Exercise goal: Exactly as they appear, write the lines from the one containing "Instruction: Click the" to the final line of the entries, leaving pictures out.

Material to process:
···

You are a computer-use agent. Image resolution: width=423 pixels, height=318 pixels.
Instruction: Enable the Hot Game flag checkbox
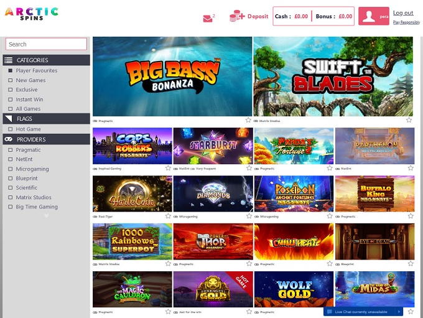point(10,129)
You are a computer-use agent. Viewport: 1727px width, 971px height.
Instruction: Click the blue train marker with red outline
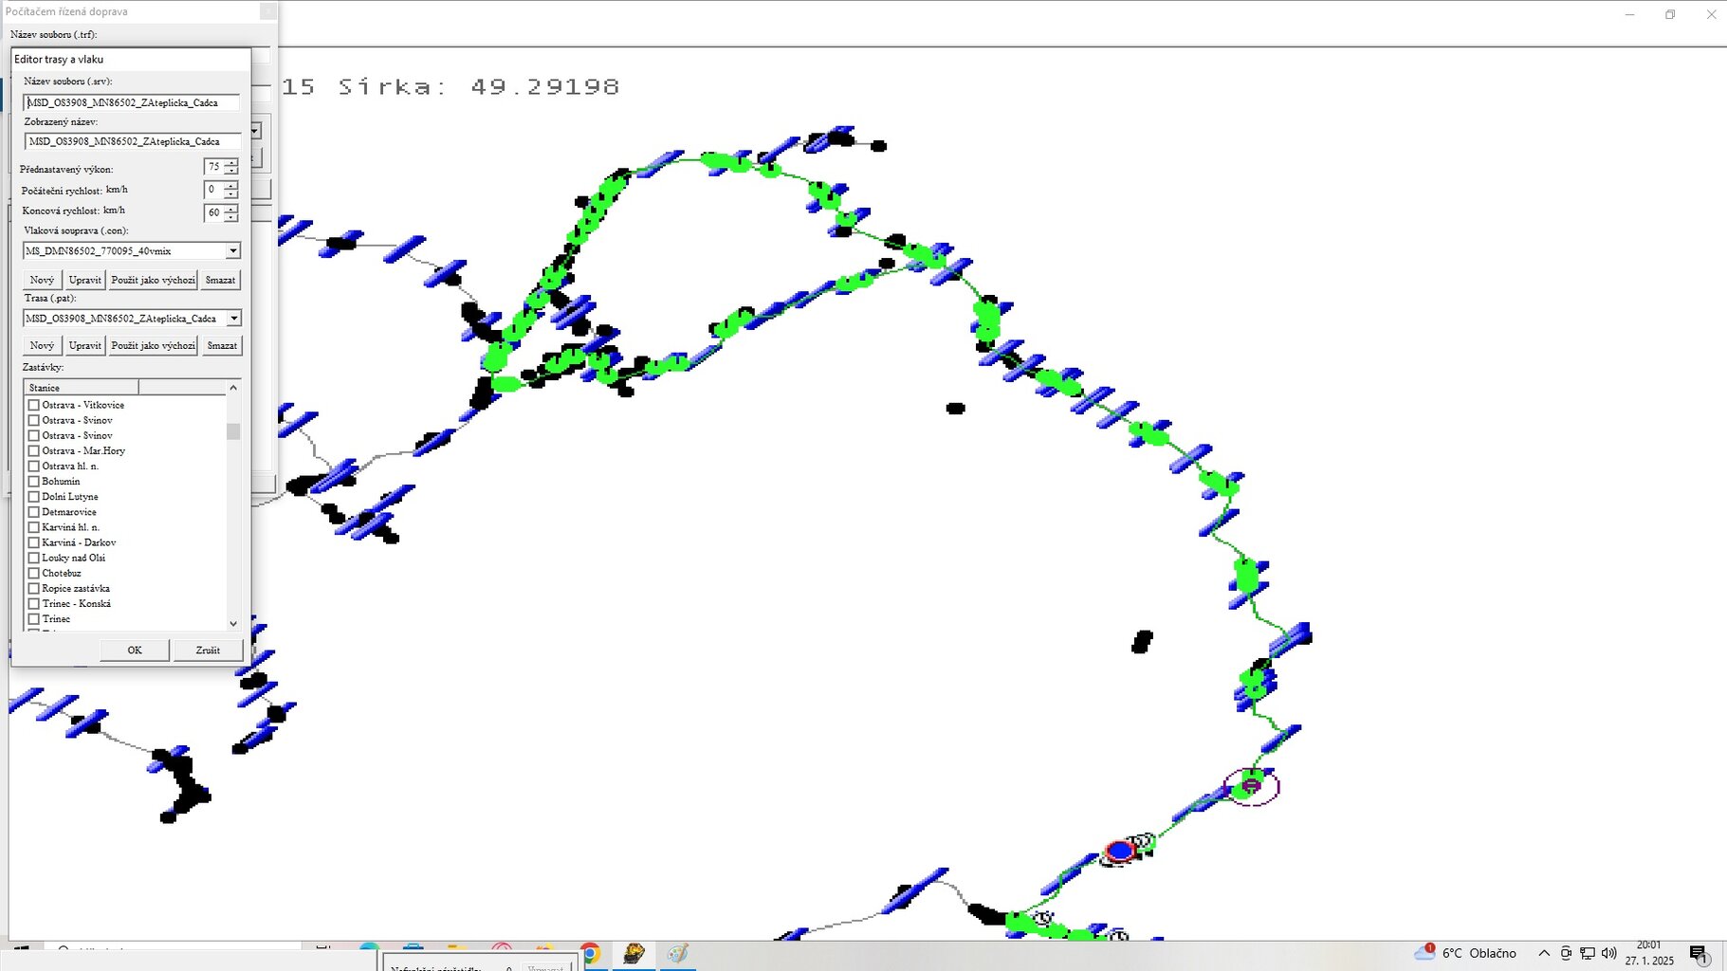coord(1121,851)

···

Solution:
Instruction: Click the blue train marker with red outline
coord(1121,851)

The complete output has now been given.